**Target pointing data**
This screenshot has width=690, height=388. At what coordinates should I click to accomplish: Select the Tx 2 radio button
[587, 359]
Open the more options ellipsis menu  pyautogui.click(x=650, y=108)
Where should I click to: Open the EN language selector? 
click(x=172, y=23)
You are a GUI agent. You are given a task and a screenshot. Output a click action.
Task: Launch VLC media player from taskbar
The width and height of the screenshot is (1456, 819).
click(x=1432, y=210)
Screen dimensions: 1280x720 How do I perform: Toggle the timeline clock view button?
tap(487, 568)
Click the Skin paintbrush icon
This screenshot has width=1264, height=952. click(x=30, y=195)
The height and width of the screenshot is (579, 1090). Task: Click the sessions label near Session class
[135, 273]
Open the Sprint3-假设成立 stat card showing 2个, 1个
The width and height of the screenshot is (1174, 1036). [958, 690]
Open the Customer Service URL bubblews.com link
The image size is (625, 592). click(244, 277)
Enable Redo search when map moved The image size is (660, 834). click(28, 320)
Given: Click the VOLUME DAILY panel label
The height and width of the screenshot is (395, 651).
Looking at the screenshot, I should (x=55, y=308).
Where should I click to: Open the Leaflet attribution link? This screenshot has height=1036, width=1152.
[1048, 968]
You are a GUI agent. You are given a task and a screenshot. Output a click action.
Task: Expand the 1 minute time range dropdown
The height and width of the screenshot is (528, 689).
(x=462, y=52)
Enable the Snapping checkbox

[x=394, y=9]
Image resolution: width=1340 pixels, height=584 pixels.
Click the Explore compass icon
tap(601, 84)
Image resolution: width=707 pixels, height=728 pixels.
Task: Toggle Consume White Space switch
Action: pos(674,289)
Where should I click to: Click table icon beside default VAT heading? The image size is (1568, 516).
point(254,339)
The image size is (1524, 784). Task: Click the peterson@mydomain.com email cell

**Exercise**
Turn the data from the line with "Open the Customer" to the line with "[1048, 968]" into a Markdown table with the columns Row and Data line, leaving out any blank lines.

**Final answer**
| Row | Data line |
|---|---|
| 1 | Open the Customer Service URL bubblews.com link |
| 2 | The image size is (625, 592). click(244, 277) |
| 3 | Enable Redo search when map moved The image size is (660, 834). click(28, 320) |
| 4 | Given: Click the VOLUME DAILY panel label |
| 5 | The height and width of the screenshot is (395, 651). |
| 6 | Looking at the screenshot, I should (x=55, y=308). |
| 7 | Where should I click to: Open the Leaflet attribution link? This screenshot has height=1036, width=1152. |
| 8 | [1048, 968] |